A concert programme that includes both Holst and Vaughan Williams is as right as strawberries and cream at Wimbledon. As great friends who supported and guided each other in their work for over forty years, the similarities and differences in their output is fascinating. Hearing Holst’s glittering The Planets alongside a relatively minor work by Vaughan Williams, the Five Variants of Dives and Lazarus, showed us the supreme technical brilliance of the former shining through every bar, and the more understated, but emotionally satisfying oeuvre of the latter.

For Holst The Planets was the work that put his name on the international map of composers and remains one of the most popular orchestral works of the twentieth century, but it also became a benchmark that all his subsequent works were measured against. Generally the public and critics were disappointed with most of his works after the First World War. Contrastingly Vaughan Williams, whose early popular success with the Tallis Fantasia and The Lark Ascending also created expectations, used this success as a platform to build a rich and varied style, resulting in him become the leading British composer of his generation.

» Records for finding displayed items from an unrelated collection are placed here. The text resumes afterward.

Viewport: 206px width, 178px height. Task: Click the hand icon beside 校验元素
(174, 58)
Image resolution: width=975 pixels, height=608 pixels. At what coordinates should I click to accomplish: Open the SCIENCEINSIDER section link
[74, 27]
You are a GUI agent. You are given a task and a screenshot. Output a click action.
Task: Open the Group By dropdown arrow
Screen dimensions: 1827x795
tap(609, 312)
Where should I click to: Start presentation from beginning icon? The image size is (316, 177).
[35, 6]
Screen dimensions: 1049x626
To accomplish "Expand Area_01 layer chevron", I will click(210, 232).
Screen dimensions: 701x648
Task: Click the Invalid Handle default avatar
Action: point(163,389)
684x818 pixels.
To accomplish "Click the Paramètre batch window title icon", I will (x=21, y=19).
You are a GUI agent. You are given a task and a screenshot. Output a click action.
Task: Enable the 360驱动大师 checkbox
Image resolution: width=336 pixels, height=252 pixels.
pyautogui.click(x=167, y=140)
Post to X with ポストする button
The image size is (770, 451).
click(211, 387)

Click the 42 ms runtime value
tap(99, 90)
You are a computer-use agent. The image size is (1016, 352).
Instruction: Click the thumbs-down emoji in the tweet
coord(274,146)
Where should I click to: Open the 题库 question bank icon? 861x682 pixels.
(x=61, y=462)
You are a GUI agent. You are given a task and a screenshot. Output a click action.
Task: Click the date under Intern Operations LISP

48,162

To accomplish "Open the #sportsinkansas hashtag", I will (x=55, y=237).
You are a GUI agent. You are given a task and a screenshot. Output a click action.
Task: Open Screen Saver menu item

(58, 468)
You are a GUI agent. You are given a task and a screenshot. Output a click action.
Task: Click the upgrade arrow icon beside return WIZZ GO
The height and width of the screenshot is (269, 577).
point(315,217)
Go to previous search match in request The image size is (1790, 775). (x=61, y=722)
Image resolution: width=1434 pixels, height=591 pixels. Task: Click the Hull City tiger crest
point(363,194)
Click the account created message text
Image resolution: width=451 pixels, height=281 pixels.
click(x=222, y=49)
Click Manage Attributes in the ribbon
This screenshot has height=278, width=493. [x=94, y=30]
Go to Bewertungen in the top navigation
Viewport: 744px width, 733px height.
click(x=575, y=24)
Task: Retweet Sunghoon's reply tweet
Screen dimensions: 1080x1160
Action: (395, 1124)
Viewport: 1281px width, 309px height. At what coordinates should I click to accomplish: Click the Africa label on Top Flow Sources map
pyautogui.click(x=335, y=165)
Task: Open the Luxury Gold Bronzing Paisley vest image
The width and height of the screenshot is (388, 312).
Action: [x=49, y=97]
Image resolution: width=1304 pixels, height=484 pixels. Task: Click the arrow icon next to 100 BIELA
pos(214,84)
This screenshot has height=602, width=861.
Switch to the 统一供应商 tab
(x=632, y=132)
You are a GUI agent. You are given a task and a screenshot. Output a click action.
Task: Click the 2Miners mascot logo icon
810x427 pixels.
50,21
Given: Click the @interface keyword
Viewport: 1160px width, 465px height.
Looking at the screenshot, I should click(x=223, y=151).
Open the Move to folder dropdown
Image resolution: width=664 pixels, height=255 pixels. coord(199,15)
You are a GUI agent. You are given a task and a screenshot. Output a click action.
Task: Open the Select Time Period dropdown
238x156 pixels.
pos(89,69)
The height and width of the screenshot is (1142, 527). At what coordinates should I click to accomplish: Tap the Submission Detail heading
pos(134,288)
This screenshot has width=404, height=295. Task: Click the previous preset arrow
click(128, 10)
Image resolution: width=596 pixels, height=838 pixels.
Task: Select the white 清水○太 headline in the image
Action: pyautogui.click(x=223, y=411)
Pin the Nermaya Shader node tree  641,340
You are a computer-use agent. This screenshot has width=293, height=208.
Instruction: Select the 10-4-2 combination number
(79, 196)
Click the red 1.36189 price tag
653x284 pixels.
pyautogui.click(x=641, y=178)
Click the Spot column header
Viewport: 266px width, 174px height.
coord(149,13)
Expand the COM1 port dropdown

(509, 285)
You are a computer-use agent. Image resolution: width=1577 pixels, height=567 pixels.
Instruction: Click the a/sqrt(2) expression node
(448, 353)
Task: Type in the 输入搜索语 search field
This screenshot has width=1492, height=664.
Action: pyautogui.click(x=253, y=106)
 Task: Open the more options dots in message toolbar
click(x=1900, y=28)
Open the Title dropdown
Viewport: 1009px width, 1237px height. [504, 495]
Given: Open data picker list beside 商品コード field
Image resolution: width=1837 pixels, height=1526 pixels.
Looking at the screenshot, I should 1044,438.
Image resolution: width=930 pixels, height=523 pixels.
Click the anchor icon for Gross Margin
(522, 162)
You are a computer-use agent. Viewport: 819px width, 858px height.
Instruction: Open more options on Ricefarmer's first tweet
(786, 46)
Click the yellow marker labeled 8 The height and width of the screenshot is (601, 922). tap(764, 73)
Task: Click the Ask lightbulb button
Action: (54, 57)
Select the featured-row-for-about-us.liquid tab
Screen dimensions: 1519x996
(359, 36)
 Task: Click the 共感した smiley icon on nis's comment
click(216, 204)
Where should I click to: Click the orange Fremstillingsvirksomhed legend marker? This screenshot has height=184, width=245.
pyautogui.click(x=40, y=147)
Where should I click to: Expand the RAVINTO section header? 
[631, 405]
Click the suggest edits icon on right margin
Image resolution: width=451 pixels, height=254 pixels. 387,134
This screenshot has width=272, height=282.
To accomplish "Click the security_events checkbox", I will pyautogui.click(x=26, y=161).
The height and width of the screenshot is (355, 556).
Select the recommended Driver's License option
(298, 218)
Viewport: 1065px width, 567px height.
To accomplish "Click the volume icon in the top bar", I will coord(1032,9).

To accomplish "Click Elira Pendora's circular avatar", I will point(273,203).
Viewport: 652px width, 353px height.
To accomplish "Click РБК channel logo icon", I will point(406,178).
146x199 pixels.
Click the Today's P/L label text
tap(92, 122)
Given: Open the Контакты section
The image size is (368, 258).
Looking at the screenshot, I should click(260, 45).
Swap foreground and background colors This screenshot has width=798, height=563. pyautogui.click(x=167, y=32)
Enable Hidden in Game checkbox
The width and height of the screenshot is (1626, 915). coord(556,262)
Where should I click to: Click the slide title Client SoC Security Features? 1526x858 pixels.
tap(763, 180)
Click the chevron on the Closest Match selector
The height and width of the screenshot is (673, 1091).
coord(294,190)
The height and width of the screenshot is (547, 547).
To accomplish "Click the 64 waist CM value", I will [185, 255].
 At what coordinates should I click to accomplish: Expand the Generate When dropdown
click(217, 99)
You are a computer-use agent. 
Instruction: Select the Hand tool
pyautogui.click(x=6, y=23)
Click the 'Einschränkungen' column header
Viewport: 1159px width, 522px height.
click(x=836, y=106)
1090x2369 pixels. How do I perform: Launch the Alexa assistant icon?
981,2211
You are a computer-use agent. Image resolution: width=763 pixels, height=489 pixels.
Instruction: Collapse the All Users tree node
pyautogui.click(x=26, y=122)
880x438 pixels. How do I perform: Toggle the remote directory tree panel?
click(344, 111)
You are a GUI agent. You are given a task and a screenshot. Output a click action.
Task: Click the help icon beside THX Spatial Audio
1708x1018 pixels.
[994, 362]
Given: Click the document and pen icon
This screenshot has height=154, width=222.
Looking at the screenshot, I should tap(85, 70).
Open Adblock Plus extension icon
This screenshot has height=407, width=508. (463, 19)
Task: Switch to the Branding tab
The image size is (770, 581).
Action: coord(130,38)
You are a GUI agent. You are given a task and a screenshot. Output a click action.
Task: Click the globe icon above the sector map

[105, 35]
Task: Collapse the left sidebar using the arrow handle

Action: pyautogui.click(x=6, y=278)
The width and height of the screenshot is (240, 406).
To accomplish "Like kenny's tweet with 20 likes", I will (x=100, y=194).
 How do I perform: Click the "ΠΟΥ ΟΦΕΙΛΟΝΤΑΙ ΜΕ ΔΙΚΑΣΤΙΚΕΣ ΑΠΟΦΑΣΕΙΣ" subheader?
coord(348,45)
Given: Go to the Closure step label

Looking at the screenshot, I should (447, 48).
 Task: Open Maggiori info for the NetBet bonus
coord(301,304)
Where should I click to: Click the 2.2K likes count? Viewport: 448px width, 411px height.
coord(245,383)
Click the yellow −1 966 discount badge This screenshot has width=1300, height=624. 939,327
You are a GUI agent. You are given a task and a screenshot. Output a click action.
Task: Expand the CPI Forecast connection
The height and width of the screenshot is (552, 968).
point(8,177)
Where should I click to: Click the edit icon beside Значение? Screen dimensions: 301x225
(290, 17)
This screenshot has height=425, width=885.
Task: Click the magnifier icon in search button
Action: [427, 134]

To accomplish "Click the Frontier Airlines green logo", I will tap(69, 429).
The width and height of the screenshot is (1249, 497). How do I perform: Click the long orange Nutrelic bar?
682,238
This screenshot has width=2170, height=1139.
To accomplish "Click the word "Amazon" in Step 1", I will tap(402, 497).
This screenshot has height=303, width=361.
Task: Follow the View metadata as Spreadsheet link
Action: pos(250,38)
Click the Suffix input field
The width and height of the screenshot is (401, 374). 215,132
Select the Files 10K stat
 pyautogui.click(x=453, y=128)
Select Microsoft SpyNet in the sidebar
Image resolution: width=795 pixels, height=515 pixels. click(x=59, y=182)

The Five Variants of Dives and Lazarus from 1939 kicked off the evening in the full golden glow of the LSO strings. A twelve-minute work, written at a time when the composer was newly in love with his second wife to be, Ursula, it has a concentrated sweetness that flowered also in the Serenade to Music and the Fifth Symphony of the same period. Sir Mark Elder found the perfect path through the layers of the variants, creating a rounded sense of fulfilment and of an experience that was more than the sum of its parts, as is the way so often with V.W.

The performance of the Brahms Double Concerto that followed was a more routine affair. The last of the composer’s four concertos and his final orchestral work, it has a passionate mellowness which is quite elusive. The problem with this performance was that the intense moments in the score were not acknowledged sufficiently, creating a homogenised effect particularly in the first movement. This might have partly been the result of the soloists, Roman Simonvić and Tim Hugh, being the orchestral leader and principal cello of the orchestra in their day jobs and not always presenting themselves as soloists. There’s a case to be made for the chamber-like qualities of the piece, but it’s also important to remember that violin part was written for Joseph Joachim. Elder’s choice of tempi was not always ideal, sometimes heavy-footed in the first movement, too fast in the “Andante” and not fast enough in the finale. However, it wasn’t a bad performance despite the tempo choices and the soloists were admirably in tune with each other, though in the end it just didn’t catch fire.

The same could not be said about the performance of The Planets that rounded off the evening. From the opening 5/4 thumping march of “Mars” it was evident that Elder was not planning on a subtle, symphonic interpretation of the score. He clearly sees the work as a technicolour orchestral tour de force, full of atmosphere and brilliant approachable thematic material, which in a way sums up much of the best of the orchestral writing of the pre-war years. Echoes of Stravinsky, Debussy and Richard Strauss abound, as well as a clear link to Vaughan Williams’ London Symphony in “Jupiter” , first performed shortly before Holst started work on the piece.

Every planet was beautifully characterised. Notably, “Mars has never sounded so battle-hardened, “Jupiter was splendidly positive with depth in the brass sound, “Saturn reached a suitably doom-laden, resonant climax and the distant glimmer of “Neptune was allowed to flow into nothingness without over-emphasising the hushed dynamics until the last breath of the off-stage chorus. A landmark performance by Elder and LSO of a work that never fails to please, but which was presented here with a particular inspiration and freshness.